IFN-γ activates macrophages to produce anti-microbial molecules that kill intracellular pathogens. The incubation of spleen cells with infected fibroblasts also led to an IFN-γ secretion and to the production of nitric oxide. To control if this pathway is critical for the trypanocidal activity of T. cruzi-infected fibroblasts, iNOS was blocked with aminoguanidin and IFN-γ was neutralized by monoclonal antibodies. Naive spleen cells minimized the parasitic burden significantly. Treatment with aminoguanidin inhibited the synthesis of nitric oxide and abrogated the trypanocidal activity against intracellular parasites. Whereas after iNOS blockade almost no differences were found in the parasitic load in comparison to the control, the neutralization of IFN-γ caused a lower but statistically significant inhibition of trypanocidal activity (Fig. 3a). Neutralization of IFN-γ correlates with a decreased production of nitric oxide (data not shown), which indicates that the trypanocidal activity of infected fibroblasts depends critically on nitric oxide.
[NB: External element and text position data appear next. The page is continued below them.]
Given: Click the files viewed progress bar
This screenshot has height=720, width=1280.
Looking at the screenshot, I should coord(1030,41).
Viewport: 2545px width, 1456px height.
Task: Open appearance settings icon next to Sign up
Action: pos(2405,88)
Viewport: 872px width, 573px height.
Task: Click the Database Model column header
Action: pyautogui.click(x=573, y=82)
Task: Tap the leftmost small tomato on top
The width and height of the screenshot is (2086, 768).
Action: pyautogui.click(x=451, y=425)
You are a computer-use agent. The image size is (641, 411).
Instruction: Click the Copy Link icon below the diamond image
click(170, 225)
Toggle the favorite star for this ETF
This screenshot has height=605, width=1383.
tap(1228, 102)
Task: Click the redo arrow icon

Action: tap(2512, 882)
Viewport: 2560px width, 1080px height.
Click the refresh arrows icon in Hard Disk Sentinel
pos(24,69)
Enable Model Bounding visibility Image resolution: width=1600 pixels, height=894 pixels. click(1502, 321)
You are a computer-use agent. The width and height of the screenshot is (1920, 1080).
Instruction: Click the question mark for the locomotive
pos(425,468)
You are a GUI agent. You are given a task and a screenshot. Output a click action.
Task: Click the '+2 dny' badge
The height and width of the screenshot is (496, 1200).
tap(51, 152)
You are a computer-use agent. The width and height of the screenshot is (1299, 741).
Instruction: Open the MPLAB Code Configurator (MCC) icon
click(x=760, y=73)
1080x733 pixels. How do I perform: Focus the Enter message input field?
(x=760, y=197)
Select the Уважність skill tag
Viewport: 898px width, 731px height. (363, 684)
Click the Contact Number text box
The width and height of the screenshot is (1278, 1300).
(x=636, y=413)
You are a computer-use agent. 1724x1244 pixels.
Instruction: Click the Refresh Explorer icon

However, in the absence of IFN-γ other soluble factors might also contribute to the induction of iNOS. In order to test if NO production by infected L929 cells was due to an increased iNOS expression we performed immunoblot analysis (Fig. 3b). In vitro infection of L929 cells with T. cruzi causes only a weak induction of iNOS. In contrast, in the presence of spleen cells iNOS was found to be significantly up-regulated. This was also found when spleen cells were separated by a transwell insert from infected fibroblasts. This demonstrates further that iNOS induction was contact-independent, and in addition exclude that iNOS was expressed only in macrophages present in spleen cells, which are known for their strong iNOS expression after stimulation with IFN-γ. It is interesting to note that neutralization of IFN-γ from spleen cells led to a decreased expression of iNOS in fibroblasts, although the expression remains higher than in infected L929 cells in the absence of spleen cells. These findings are further evidence that not only IFN-γ is able to induce iNOS.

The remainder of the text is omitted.